The Tesla 20-series GPUs combine parallel computing features that have never been offered on a single device before. These include:
  • Support for the next generation IEEE 754-2008 double precision floating point standard
  • ECC (error correcting codes) for uncompromised reliability and accuracy
  • Multi-level cache hierarchy with L1 and L2 caches
  • Support for the C++ programming language
  • Up to 1 terabyte of memory, concurrent kernel execution, fast context switching, 10x faster atomic instructions, 64-bit virtual address space, system calls and recursive functions
At their core, Tesla GPUs are based on the massively parallel CUDA computing architecture that offers developers a parallel computing model that is easier to understand and program than any of the alternatives developed over the last 50 years.

"There can be no doubt that the future of computing is parallel processing, and it is vital that computer science students get a solid grounding in how to program new parallel architectures," said Dr.
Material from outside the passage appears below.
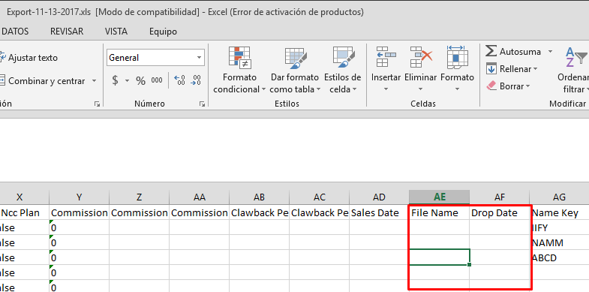Image resolution: width=589 pixels, height=292 pixels.
Task: Click the Dar formato como tabla icon
Action: click(x=296, y=58)
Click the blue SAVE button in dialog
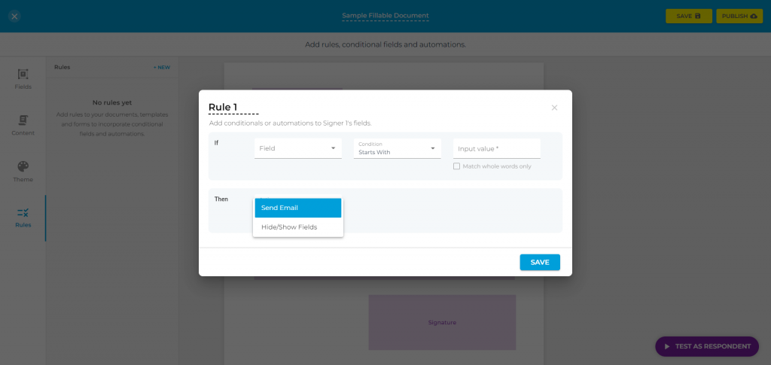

Wen-mei Hwu, Professor in Electrical and Computer Engineering of the University of Illinois at Urbana-Champaign. "GPUs and the CUDA programming model enable students to quickly understand parallel programming concepts and immediately get transformative speed increases."

The family of Tesla 20-series GPUs includes:
  • Tesla C2050 & C2070 GPU Computing Processors
  • Single GPU PCI-Express Gen-2 cards for workstation configurations
  • Up to 3GB and 6GB (respectively) on-board GDDR5 memory
  • Double precision performance in the range of 520GFlops - 630 GFlops
  • Tesla S2050 & S2070 GPU Computing Systems
  • Four Tesla GPUs in a 1U system product for cluster and datacenter deployments
  • Up to 12 GB and 24 GB (respectively) total system memory on board GDDR5 memory
  • Double precision performance in the range of 2.1 TFlops - 2.5 TFlops
The Tesla C2050 and C2070 products will retail for $2,499 and $3,999 and the Tesla S2050 and S2070 will retail for $12,995 and $18,995. Products will be available in Q2 2010. For more information about the new Tesla 20-series products, visit the Tesla product pages.

As previously announced, the first Fermi-based consumer (GeForce) products are expected to be available first quarter 2010.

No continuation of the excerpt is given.